Updates to Maps, Messages, and Health give users even more flexibility with how they can use their iPhone. Most notably for Komando.com readers, iOS 13 includes the ability to send any unknown calls directly to voicemail -- thwarting potential robocallers before they even have a chance to annoy you!
Most of these updates occur "under the hood," so to speak, but that's not to say iOS 13 is the exact same as iOS 12. Like the previous OS, this release focuses primarily on stability and performance, but the new features announced are crowd pleasers that have some real utility for those who rely on their phones every day.
Is beta software worth using?
This is the biggest deciding factor when it comes to downloading unreleased software. By definition, a beta release is incomplete -- essentially a "prototype" of a piece of software. The job of beta users is to test this software out, find bugs, and report them to Apple to help it make programs work even better by the time of final release.
Not all betas are created equal, mind you. Some betas are fairly close to the final product and have already implemented numerous bug fixes. Others are from fairly early in software development and may show unstable performance when used.

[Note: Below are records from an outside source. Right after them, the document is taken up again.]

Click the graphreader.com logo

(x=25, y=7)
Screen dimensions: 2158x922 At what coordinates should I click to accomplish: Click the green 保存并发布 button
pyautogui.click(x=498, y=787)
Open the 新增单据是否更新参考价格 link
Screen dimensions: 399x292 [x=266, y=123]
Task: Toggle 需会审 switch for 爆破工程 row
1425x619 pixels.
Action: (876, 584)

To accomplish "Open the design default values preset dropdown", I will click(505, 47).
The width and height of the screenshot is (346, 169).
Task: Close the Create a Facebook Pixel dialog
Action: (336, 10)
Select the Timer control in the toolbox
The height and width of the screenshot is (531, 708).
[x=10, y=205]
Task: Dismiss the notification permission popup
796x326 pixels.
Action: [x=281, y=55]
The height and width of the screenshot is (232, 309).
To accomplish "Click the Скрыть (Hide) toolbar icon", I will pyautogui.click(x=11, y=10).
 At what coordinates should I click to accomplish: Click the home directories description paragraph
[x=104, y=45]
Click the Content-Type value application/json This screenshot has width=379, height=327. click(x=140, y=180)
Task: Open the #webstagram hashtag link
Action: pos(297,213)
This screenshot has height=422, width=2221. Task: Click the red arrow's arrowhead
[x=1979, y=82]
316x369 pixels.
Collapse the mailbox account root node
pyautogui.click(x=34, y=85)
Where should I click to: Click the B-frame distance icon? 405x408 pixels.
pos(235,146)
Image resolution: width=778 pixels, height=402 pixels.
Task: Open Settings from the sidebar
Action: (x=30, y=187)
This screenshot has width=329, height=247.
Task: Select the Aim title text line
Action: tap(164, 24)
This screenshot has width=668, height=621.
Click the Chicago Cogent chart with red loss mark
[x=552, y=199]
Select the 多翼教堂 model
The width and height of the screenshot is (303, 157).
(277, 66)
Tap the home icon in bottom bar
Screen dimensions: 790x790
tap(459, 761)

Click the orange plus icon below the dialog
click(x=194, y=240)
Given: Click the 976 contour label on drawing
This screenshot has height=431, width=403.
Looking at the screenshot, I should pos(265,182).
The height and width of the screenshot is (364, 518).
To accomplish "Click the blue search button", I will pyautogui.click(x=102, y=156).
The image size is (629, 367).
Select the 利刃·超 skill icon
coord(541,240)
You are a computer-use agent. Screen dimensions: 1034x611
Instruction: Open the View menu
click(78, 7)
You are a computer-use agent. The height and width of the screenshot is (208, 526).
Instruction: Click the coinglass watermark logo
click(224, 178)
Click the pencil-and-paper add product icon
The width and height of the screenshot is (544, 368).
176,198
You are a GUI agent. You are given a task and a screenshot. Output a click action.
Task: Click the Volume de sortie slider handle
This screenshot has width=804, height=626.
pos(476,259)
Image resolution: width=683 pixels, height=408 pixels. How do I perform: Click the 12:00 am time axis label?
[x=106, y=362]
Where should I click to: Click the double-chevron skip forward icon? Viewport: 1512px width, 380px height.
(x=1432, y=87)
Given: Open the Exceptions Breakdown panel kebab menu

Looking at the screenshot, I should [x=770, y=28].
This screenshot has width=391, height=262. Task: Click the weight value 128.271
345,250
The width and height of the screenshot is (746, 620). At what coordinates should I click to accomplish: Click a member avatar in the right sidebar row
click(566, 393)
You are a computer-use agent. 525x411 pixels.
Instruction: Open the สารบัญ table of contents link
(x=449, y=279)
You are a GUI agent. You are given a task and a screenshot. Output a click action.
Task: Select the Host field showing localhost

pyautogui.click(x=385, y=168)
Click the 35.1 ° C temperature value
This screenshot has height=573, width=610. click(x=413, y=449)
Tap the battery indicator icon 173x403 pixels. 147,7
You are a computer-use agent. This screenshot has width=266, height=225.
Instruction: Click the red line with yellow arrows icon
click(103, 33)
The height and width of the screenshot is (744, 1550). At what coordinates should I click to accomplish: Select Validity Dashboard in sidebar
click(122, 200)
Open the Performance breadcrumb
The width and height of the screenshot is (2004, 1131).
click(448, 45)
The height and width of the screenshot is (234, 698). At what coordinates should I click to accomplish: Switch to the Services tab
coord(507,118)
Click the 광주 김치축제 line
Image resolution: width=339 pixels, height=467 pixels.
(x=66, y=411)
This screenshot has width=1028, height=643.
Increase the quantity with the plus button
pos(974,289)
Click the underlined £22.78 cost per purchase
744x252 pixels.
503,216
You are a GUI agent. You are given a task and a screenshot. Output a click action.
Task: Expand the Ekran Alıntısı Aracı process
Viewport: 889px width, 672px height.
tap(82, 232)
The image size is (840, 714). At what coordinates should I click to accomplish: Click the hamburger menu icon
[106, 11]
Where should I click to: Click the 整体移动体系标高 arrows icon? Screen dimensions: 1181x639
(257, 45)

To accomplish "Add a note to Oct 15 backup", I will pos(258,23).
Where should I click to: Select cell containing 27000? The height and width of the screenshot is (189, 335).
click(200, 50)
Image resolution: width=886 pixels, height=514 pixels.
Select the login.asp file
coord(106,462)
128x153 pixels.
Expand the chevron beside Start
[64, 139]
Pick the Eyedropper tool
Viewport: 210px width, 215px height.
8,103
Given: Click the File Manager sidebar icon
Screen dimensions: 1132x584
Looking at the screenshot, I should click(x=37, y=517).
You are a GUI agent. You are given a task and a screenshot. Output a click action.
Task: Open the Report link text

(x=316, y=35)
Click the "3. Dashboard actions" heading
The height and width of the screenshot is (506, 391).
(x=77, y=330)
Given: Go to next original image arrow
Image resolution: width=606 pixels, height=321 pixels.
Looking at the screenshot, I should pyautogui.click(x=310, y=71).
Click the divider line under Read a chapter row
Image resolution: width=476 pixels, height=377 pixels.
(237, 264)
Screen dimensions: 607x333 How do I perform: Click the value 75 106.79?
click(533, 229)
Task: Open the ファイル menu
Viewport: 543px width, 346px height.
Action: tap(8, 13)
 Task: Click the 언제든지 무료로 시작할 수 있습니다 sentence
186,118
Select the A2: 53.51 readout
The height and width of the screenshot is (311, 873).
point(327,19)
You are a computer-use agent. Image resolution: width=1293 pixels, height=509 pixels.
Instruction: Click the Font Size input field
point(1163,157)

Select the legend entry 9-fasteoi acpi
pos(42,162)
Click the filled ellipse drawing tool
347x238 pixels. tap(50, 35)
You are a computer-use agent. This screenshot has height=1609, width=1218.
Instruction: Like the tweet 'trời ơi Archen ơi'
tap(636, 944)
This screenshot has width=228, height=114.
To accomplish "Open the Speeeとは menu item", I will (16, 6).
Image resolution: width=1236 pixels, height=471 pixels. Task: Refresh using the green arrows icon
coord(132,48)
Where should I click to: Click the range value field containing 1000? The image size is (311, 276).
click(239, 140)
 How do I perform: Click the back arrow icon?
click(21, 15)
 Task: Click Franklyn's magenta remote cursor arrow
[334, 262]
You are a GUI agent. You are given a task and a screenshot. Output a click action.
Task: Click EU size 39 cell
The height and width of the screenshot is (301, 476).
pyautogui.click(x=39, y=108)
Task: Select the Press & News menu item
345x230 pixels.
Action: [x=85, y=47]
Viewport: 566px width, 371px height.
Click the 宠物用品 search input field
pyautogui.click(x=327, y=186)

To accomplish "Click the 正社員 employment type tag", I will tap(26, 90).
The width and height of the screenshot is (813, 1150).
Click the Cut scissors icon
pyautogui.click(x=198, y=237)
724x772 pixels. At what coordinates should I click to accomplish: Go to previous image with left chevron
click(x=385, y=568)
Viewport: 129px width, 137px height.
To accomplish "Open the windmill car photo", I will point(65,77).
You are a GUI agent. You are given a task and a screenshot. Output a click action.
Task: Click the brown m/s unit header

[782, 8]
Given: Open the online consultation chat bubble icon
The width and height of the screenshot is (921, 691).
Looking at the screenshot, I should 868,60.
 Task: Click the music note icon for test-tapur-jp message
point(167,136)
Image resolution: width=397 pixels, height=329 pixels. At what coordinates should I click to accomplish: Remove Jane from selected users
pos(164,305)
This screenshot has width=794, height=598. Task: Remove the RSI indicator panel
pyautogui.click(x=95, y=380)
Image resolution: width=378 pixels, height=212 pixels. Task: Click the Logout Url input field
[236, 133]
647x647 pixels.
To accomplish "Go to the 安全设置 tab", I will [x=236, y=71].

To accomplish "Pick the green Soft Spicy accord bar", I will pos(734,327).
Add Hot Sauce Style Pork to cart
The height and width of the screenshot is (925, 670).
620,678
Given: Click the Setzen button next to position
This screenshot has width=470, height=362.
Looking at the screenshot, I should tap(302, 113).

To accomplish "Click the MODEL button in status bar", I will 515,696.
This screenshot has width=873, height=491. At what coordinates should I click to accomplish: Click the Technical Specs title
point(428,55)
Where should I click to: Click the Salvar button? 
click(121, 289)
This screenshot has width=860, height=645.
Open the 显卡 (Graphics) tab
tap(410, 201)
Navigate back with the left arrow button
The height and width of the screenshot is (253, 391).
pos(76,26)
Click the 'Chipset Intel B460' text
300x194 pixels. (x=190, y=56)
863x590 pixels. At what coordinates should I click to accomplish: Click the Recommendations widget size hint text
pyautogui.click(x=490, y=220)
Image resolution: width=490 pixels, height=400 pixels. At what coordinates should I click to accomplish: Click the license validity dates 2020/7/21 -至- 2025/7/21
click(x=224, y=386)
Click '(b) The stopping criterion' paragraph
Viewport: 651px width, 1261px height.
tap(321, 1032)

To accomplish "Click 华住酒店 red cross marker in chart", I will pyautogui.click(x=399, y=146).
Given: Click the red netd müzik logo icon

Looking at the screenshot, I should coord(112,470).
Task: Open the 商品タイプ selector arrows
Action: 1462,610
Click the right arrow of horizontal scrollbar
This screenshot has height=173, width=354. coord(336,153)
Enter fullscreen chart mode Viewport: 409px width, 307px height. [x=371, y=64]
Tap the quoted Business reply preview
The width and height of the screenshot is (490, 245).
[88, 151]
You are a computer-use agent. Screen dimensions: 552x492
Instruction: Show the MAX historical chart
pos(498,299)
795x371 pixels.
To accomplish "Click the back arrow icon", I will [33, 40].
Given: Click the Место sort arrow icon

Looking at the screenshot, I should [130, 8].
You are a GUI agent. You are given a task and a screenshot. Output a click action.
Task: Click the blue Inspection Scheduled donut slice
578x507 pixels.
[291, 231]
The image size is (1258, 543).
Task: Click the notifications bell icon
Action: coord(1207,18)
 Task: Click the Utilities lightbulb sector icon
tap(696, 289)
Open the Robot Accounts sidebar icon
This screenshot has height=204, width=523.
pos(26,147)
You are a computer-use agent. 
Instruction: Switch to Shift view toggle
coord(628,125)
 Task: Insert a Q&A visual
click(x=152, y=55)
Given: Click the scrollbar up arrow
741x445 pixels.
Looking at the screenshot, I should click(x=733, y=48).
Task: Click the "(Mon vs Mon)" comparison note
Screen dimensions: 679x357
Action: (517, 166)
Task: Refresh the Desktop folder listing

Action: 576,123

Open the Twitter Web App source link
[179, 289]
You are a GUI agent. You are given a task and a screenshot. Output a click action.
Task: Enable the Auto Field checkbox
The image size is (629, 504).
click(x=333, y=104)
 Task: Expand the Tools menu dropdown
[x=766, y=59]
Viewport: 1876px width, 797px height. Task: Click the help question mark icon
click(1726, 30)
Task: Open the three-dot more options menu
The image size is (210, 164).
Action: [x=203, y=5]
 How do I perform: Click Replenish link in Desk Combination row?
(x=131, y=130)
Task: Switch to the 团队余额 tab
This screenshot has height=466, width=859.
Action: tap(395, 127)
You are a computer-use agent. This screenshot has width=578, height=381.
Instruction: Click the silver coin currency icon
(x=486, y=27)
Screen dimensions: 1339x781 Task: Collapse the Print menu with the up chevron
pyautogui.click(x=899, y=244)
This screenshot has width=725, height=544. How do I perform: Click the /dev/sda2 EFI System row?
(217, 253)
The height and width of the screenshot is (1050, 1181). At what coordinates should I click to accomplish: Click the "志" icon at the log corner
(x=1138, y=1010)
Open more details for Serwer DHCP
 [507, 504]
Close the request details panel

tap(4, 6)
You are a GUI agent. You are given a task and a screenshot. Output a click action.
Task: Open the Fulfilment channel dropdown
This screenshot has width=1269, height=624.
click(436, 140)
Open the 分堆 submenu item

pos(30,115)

When it comes to the iOS 13 beta, the reaction has been mixed. Users are praising the variety of new features -- with Dark Mode seen as a major standout. However, it has received criticism for random crashes, certain webpages failing to load and incompatibility with certain apps.
These issues are likely to be phased out by the time of final release, but if you depend on many third-party apps for work and play, you may want to hold off on downloading the beta.
In fact, if your phone is critical to you for conducting business, we highly advise waiting for the final product to arrive. In a world where we depend on our phones for so much, having your device out of commission when you need it most can be a devastating situation.
How can I get my hands on iOS 13 early?
If you're eager to give the new software a try, all you'll need to do is sign up for Apple's Beta Software Program.
By signing up, you're agreeing to help Apple improve its software prior to release and your device may send information back to Apple in the background to that end. Additionally, there is a front-facing "Feedback Assistant" app that participants will be able to use to report bugs to Apple.
Keep in mind, when you have the beta installed, you'll receive an alert every time a new version of the beta is released. At this point, it's recommended you continue to update your device, as these releases will implement bug fixes based on user reporting. The latest version of the beta, in most cases, will be the most stable.
To download the program, visit the Apple Beta Software Program Page and sign up. Once you're a participant, you'll have the option to either download and install the software (a cable and compatible computer are required), or you can AirDrop the update into your device. Apple's webpage will provide instructions on the process the whole way through.
Just make sure, above all, to back up your data before trying out unreleased software. If iOS 13 is buggy enough to crash, you may find yourself needing to restore your phone from scratch -- which erases everything on the device. Without a backup, your data is essentially forfeit.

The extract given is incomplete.